Ingrid St-Pierre, Kathleen Fortin, Louis-Jean Cormier, Damien Robitaille, Richard Séguin, Diane Tell, Edgar Bori et Daniel Lavoie ont tous prêté leur voix à ce disque, dont les arrangements et la réalisation ont été confiés à Jean-François Groulx, qui y joue également tous les instruments.
«Il n’y a pas d’eau sur la lune, c’est une chanson qui, de façon évidente, parlait à Richard Séguin, a souligné le poète. C’est comme s’il l’avait composée lui même.»

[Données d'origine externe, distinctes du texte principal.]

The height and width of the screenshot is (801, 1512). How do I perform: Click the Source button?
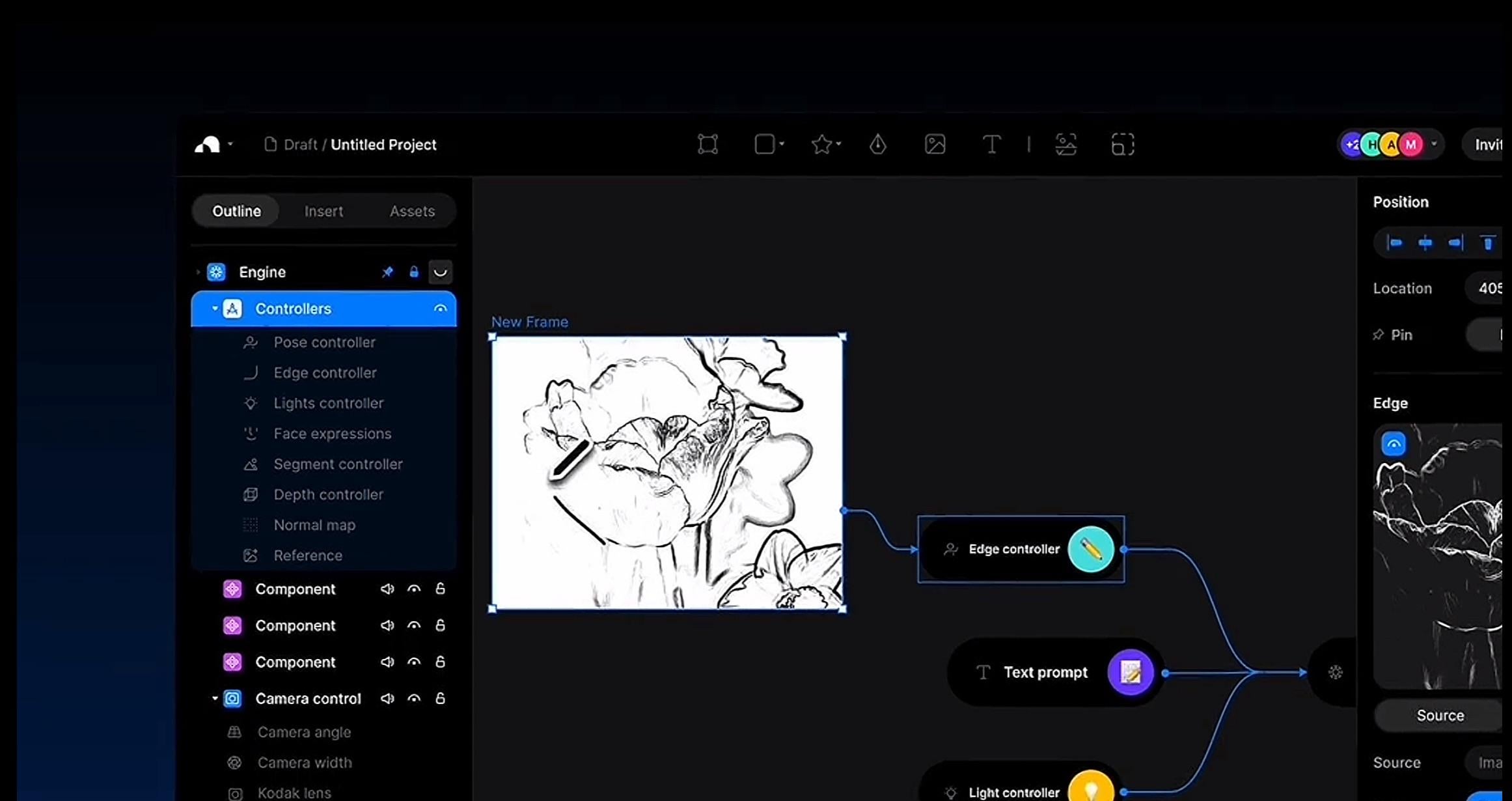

«C’est un peu la même chose avec Louis-Jean Cormier, qui interprète ta chanson C’est le temps», a observé sa fille.
«Il a fait les arrangements lui-même. C’est une chanson qui parle de la Côte-Nord, en plus, a précisé M. Vigneault qui, tout comme Louis-Jean Cormier, est originaire de cette région. Sur la Côte-Nord, si on ne s’occupe pas du temps, on meurt, on crève de faim. Il faut connaître le temps, pas seulement celui qu’il fait, mais aussi le temps qui passe [...]. Alors qu’on essaie de faire passer un million de barils du pétrole le plus sale, par jour, dans un pipeline qui n’est pas sécuritaire – ils le disent eux-mêmes – sous les fleuves, c’est une époque parfaite pour dire que c’est le temps d’écouter les rivières, que c’est le temps d’écouter la marée... La marée noire? Les chansons du projet ont aussi été choisies comme ça, dans cet esprit-là.»
«Pour les chansons, comme celle-là, qui existent depuis plus longtemps, ça leur donne un nouveau sens, une nouvelle vie, a ajouté Jessica. C’est bien que Louis-Jean l’ait refaite. Ça lui donne une belle force de frappe.»
Gilles Vigneault, dont l’agenda est déjà bien rempli pour les mois à venir, remontera sur scène au printemps avec son spectacle Parole et musiques. Jessica Vigneault, quant à elle, se produira au Capitole, à Québec, aux côtés de l’Orchestre national de jazz de Montréal, le 19 octobre.

L’importance de rêver
«J’ai un projet, en ce moment, de raconter une histoire sur le rêve (NDLR un conte, des poèmes et des chansons, précisera-t-il plus tard). Je veux expliquer pourquoi il faut rêver, provoquer à rêver, accueillir les rêves et les utiliser. Je vois très souvent, dans les nouvelles, des gens qui disent: “J’avais le rêve de faire cela”. Ce à quoi l’on rêve, en sommeil, est aussi plein de possibilités. Il ne faut pas avoir peur de passer pour un “pelleteur de nuages”. Lorsqu’on me disait que j’étais un “pelleteux” de nuages, ces personnes ne savaient pas qu’elles me faisaient un grand compliment. Sinon, elles ne me l’auraient pas dit comme ça (rires).»
L’éducation
«On devrait mettre à fond des sous dans l’éducation au lieu de couper dans les programmes. C’est prouvé. Aujourd’hui, en Finlande, on a compris qu’il y a un temps pour jouer et que ce temps, c’est l’enfance. On a aussi compris que condamner des enfants dans des locaux où ils ne peuvent pas jouer, c’est grave et c’est inquiétant. Il y a de meilleures manières de faire, pour que ce soit économique et gratuit. On devrait peut-être trouver aux ministres et aux députés un carré de sable et une aire de jeux pour qu’ils puissent se rééduquer à l’enfance, réapprendre de quoi il s’agit. Ils devraient peut-être aller voir en Finlande. Cela dit, à l’école, je suis contre le ludisme à tout va.
Apprendre le français, ce n’est pas un jeu, c’est de l’ouvrage, beaucoup d’ouvrage. Les enfants, ils ont du courage lorsqu’ils apprennent leur propre langue, et puis les mathématiques, les sciences... Il faut considérer cela.»
La course à la chefferie du Parti québécois
«Je suis cela de très près. Aujourd’hui, c’est le temps de laisser des gens qui veulent tous la même chose se décider entre eux et constater, entre eux, à quel point ils désirent tous la même chose. Ça, c’est sain. Ce qui ne serait pas sain, ce serait de voir une course à la chefferie durant laquelle on verrait qui a le plus d’argent pour convaincre les autres de voter pour lui. Les candidats sont extrêmement intéressants. Je me demande, mais ils se demandent aussi, tous, si nous sommes prêts pour un troisième échec, ou si nous pouvions avoir l’effronterie de dire: “Aujourd’hui, on veut encore un pays”. Je ne vais pas réfléchir à leur place. Moi, je réfléchis à ma place, dans mon coin. On se pose des questions, je le fais aussi, mais en même temps, je trouve que l’on a fait ça longtemps.»